Zu meinen beiden Kindern aus meiner Ehe habe ich ein gutes Verhältnis. Es gelang mir aber nie, zu Martin eine Beziehung aufzubauen. Das ist schlimm für eine Mutter. Ich habe in meinem Leben viel über meine Mutterrolle nachgedacht und auch darüber, welche Mutter Maria war. Natürlich kann ich mich nicht mit ihr vergleichen. Ich hab mich aber oft gefragt, ob auch sie Selbstzweifel und Schuldgefühle gegenüber ihrem Sohn hatte.

Ein Herzenswunsch geht in Erfüllung

Ich wollte schon als Kind zu Maria nach Lourdes pilgern. Dieser Wunsch ist mir zweimal in Erfüllung gegangen. Ich war zweimal verheiratet. Nach dem Tod meines zweiten Mannes hatte ich das Glück, noch einmal einen Partner zu finden. Gemeinsam mit ihm wollte ich meinen Traum verwirklichen und nach Lourdes fahren. Aber wie? Wir beide waren schon älter, mein Partner pflegebedürftig. Sein Altenpfleger hat unseren Wunsch gehört und erzählt, dass die Malteser im Erzbistum Paderborn eine Lourdes-Wallfahrt organisieren und dass Ältere und Kranke mitreisen können. Was war das für eine Freude!

Die Stimmung während der Zugfahrt und in Lourdes war einfach unbeschreiblich. Ich kann es nicht in Worte fassen. Ich fühlte mich der heiligen Maria, Muttergottes, so nah. Ich wollte auch unbedingt in den Bädern von Lourdes in das Wasser der Quelle steigen. Also mit dem ganzen Körper. Wenn schon, denn schon. Das Wasser war sehr kalt. Aber als ich wieder herauskam, lief das Wasser einfach so von mir ab, ich musste mich nicht abtrocknen. Das war in der Karwoche 2014.

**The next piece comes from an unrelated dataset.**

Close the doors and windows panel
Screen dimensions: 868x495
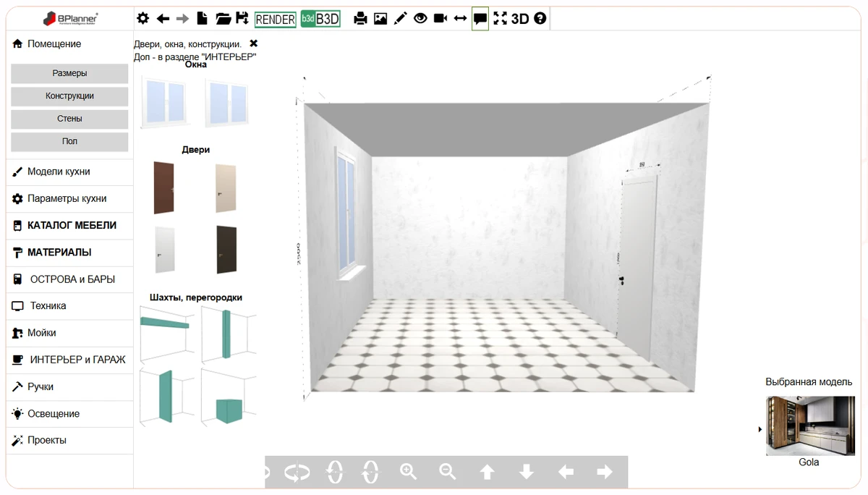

Mein Lebensgefährte war zu diesem Zeitpunkt schon sehr krank und ist wenige Monate darauf gestorben. Seine Verwandten haben mit mir geschimpft. Was mir einfallen würde, den kranken Mann noch auf diese Wallfahrt zu zerren. Aber es war ein Höhepunkt auch in seinem Leben. Im Jahr darauf bin ich wieder nach Lourdes gefahren, diesmal allein. Aber auch diese Fahrt war unvergleichlich schön. Wenn ich es könnte, würde ich noch einmal nach Lourdes fahren.

Weitere Infos zum Thema Missbrauch und Hilfe bei Missbrauch und sexualisierter Gewalt durch Kleriker und Laien im kirchlichen Dienst im Erzbistum Paderborn finden Sie auf der Internetseite https://www.erzbistum-paderborn.de/beratung-hilfe/hilfe-bei-missbrauch/.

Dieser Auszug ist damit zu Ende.